As interesting as the Guide de Paris Mystérieux might be, I’m most looking forward to following the pathways suggested by a much earlier book, La Magie à Paris by a certain René Thimmy, first published in 1934. While long out of print, this book appears to have been something of a runaway success in the French publishing world: the book was reviewed extensively in the national press and my version proudly claims to be the 22nd edition. René Thimmy, presented in the book as an investigative journalist is actually a pseudonym for Maurice Magre, novelist, essayist, spiritual quester and, apparently, a “debauched opium addict” (according to Bertrand Matot in his Paris Occulte). Magre’s book takes a, no doubt suspicious, reader deep into a an underground Paris of the 1930s. We meet a sect of old men performing nighttime rituals in the Bois de Boulogne with the aim of discovering everlasting life, we meet Héliodore Fortin - the “ressurrector of Paris”, we witness what is described as a “voodoo” ceremony come tantalising close to human sacrifice. Somewhat less sulfurously we follow our intrepid journalist to a rendez-vous with a chiropractor. Most dramatically, Magre’s narrator leads us inside a Satanic ceremony in a disused building “near the Jardin des Plantes” where we hide.
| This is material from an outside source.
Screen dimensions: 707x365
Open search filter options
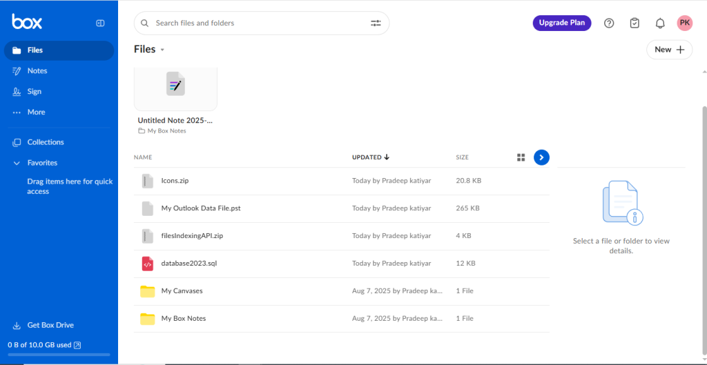point(376,23)
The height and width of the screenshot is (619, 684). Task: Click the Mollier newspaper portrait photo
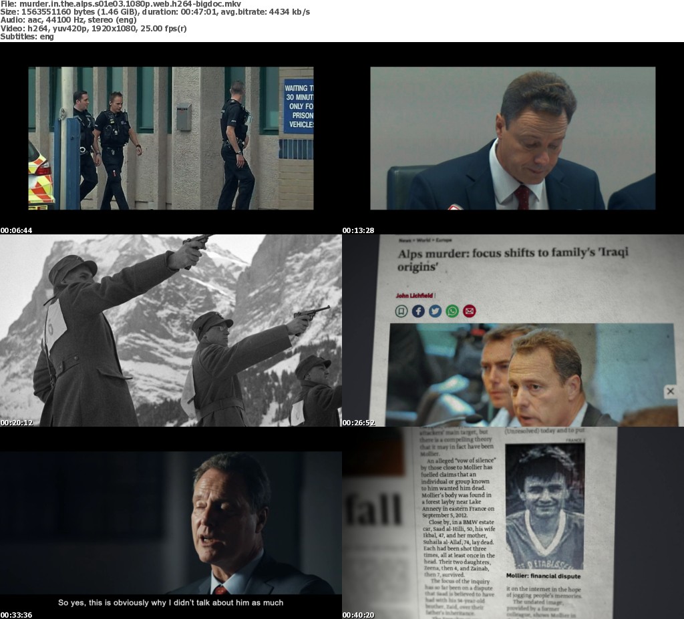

According to Magre there were “thousands” of devil worshippers in Paris in the 1930s. It is tempting to dismiss much of this as fiction, as many contemporary press reviews did indeed do. Yet much of Magre’s work does seem at least anchored in the real in some way. A long chapter detailing Thimmy’s encouters with the Russian practioner of “sex magick” Vera de Petrouchka in Montparnasse cafes, seems more than a little inspired by the very real occultist Maria de Naglowska, a fixture of La Rotonde in the 1930s and founder of the Confrérie de la Flèche d'Or group.
So, I’m planning on heading along some of the paths outlined by François Caradec; Jean-Robert Masson and Maurice Magre. I also have a copy of Guy Breton’s Les Nuits Secrètes de Paris here on my desk, but that one will have to wait for now. I will say, however, that the opening chapter reports on a Parisian sect committed to the veneration of the onion: wish me luck.